“The terrible pending financial collapse is being frantically addressed by terrified members of Congress and the President, mainly because most of them are deeply in the pockets of the Wall Street types and also because a serious recession at this time is unthinkable because of the pending presidential elections.
Their solemn statements at ad hoc press conferences ( seen on all the major networks) will certainly be reflected in the media with cries of joy and exaltation “Joy! The Crisis is over! Stocks soar on News Of Assistance!” will echo throughout the land.
This will result in a brief flurry of upwards activity on the market but in the end, the damage is so severe that the collapse will continue its inexorable slide downwards to mass destruction (The American media is not independent. For example, the once-respectable Chicago Tribune is now owned by a big real estate tycoon who is highly unlikely to publish devastating comments about the collapsing real estate market.)
The Dow rose more than 400 points. Gold was up $46 at the close of the day. The dollar is falling…oil is holding steady. Our Congressmen now are going to ban short selling of financial stocks. The SEC issued an emergency edict prohibiting “abusive” short selling.
The pre-election saviors have solemnly announced a program of coordinated intervention…with $250 billion to be made immediately available to the financial industry to cover its bad debts, and with a future direct cost to American taxpayers of half a trillion dollars!
Bush and his right wing Republicans are directly and personally responsible for the deliberate removal of stock market and financial institution safeguards, put in place decades ago by Congress specifically to prevent what is now happening.
None of this activity was by accident but it was, has been and is now in progress because it is the stated Republican policy to stop any government control over American capitalism. Capitalism, if left uncontrolled, has a distinct propensity to large surges and even large collapses as any student of American business can attest.
Finally, after the terrible 1929-1938 disaster, Congress installed regulations to prevent these surges and collapses but Wall Street, which connived at Bush’s fake election in 2000, wanted to benefit from the surges and so this corrupt administration has eagerly rushed to comply.

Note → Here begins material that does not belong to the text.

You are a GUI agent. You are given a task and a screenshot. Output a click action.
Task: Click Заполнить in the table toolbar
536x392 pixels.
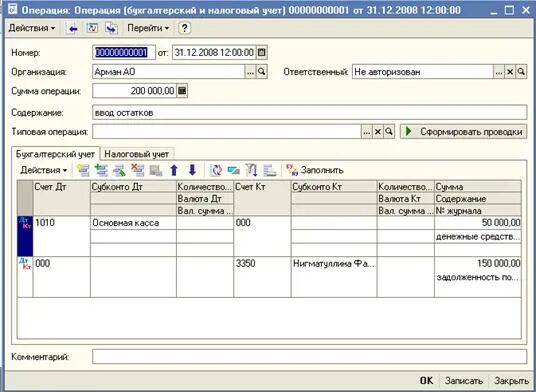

Now, we see the fruits of their labors.
The American housing market has collapsed and the collapse is still in progress.
We see that many Americans, who have good credit and pay their mortgage bills on time, are in a terrible situation. As long as they keep their homes, all is well and good but if and when they want to sell them, then there is trouble.
The collapse of the American housing market means that while a homeowner may have a mortgage on a house once worth $200,000, this house now only can be sold for $125,000.That means that if the house is sold, the bank, holder of the mortgage, is now owed $75,000.
The banks are not going to walk away from so much money, so either the homeowner stands pat and continues to pay his mortgage, he signs an interest-bearing note for the $75,000 for the bank or he walks away from the house, has his credit ruined and leaves the mortgage holder to eat the house and the mortgage.
I ought to advise those of you being forced into foreclosure of an interesting situation.
The person who owns the house can be forced into foreclosure but in court, they have the right to confront the mortgage holder.
Let me tell you all something: Given all the slicing and dicing and resales the criminally greedy banks and lending agencies indulged in, at this point, no one in any lending institution knows who holds the actual mortgage and, believe this, they can never find them.
Just a little gift from me to you.
Tell your lawyer this and watch the other side twist and squirm! And not bring the holder into court as they must.
Your Mr. Harring has prepared a clear, uncluttered and accurate chronology of the background of this Republican-sponsored disaster. Be sure to remember who is to blame for your hiked up credit card payments and other delightful things come November next.”